In February 2017, it was reported by the Associated Press that the company was testing a "Papa Priority" $2.99 fee that lets people jump to the head of the line for their pizza order.

Franchises outside the U.S.

Europe
Papa John's has operated in the United Kingdom since 1999. In July 2015, the company had 300 shops in the UK, although in 2010 it had plans for the number rising to between 400 and 500 within the next five years.

Papa John's operates throughout Ireland, with its head office at Ballybrit, County Galway. The company has over 50 locations and operates mobile units around the country. The franchises are often located adjacent to Supermacs fast food outlets, whose parent company owns the exclusive franchise rights for the chain in Ireland.

Spain is the second most important European market for Papa John's. The chain has been operating in Spain since 2016, and  had 42 restaurants by late 2017. In particular, the restaurants achieved a significant presence in the Madrid province with more than half of the Spanish restaurants being located there. Papa John's expects to open at least 100 restaurants just in the province of Madrid, as well as expanding to other regions across Spain.

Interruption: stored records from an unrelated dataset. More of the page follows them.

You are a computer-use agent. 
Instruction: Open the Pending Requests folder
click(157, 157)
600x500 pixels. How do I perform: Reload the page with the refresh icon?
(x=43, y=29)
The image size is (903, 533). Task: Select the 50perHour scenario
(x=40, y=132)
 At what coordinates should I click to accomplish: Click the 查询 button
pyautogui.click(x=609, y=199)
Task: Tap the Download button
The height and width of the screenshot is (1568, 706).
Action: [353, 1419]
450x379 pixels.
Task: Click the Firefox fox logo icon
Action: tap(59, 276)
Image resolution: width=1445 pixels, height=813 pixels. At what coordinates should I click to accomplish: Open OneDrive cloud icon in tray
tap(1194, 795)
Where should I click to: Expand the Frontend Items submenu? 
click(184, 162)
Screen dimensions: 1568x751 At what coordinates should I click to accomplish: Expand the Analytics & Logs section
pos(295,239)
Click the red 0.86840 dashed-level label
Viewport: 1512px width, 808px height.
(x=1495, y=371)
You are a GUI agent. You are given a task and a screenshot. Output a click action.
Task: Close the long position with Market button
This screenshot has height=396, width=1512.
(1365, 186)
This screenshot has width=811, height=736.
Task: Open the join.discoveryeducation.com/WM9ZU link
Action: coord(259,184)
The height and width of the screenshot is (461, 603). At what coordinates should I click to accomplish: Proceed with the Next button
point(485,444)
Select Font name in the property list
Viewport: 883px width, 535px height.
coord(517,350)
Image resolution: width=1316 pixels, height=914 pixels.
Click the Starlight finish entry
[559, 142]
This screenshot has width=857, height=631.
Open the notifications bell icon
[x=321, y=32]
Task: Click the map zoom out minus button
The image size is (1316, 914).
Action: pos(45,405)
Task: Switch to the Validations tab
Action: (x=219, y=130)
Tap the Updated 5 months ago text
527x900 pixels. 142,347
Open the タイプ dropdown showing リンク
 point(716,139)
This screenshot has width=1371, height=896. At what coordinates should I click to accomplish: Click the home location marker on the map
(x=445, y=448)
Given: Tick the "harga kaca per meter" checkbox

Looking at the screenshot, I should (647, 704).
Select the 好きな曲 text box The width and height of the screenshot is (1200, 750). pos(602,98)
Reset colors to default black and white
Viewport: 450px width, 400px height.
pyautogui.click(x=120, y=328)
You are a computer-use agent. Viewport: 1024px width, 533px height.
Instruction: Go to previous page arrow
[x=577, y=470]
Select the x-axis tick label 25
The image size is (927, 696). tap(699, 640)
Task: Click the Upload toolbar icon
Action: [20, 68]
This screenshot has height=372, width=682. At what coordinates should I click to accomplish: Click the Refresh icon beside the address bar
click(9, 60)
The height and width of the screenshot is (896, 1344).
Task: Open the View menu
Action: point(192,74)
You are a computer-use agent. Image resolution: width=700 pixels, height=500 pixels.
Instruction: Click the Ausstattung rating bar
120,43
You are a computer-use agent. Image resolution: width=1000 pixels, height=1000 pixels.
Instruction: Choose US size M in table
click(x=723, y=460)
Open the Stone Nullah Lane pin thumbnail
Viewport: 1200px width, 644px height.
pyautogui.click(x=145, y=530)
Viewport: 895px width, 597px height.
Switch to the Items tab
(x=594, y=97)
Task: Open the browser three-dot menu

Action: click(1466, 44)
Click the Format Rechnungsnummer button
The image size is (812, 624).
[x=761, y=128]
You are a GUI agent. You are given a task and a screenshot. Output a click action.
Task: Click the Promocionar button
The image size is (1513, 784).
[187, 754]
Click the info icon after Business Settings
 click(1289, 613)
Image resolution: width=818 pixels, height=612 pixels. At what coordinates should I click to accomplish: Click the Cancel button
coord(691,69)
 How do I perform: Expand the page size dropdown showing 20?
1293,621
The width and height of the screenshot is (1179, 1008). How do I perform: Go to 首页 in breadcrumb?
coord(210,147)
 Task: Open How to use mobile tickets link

Papa John's also operated in Russia and Belarus with plans to expand to several other European and Central Asian countries.

Papa John's restaurants in Portugal began operating in 2005 but closed some time later.

In Poland, Papa John's opened their first location in 2017.

In 2018, Papa John's opened their first restaurant in Kazakhstan, which became the 46th country in the world where the chain is represented.

In May 2019, it was announced that Papa John's would enter the German market by taking over Halle/Salle-based Uno Pizza and converting their stores into Papa John's, with the aim of opening up to 250 locations in Germany in the following five to seven years.

After a failed step in the early 2000s, in 2019 Papa John's  returned to Portugal with a restaurant in Lisbon and plans to expand to other parts of the country.

In the Netherlands Papa John's opened its doors in 2019, starting in Amsterdam and expending further through the Netherlands in 2019.

Latin America

Papa John's operates in 13 Latin American countries, including Colombia, Chile, and Mexico.

India
Papa John's entered the Indian market in 2006 with its first store opening in Noida, Uttar Pradesh with an aim to open up 100 stores in India. They couldn't keep up the efficient sophisticated ordering technology and fast delivery methods of their rivals Domino's Pizza and Pizza Hut in India. When Papa John's started in 2006, Domino's Pizza already had 126 branches. By 2017, Papa John's decided to exit the country completely, having opened only 66 stores and being unable to compete with Domino's Pizza and Pizza Hut, which had  entered in the mid-1990s.

Other parts of Asia

In 2018, Papa John's sold ownership of its 34 corporate-owned locations in Beijing, shutting down their operations in China.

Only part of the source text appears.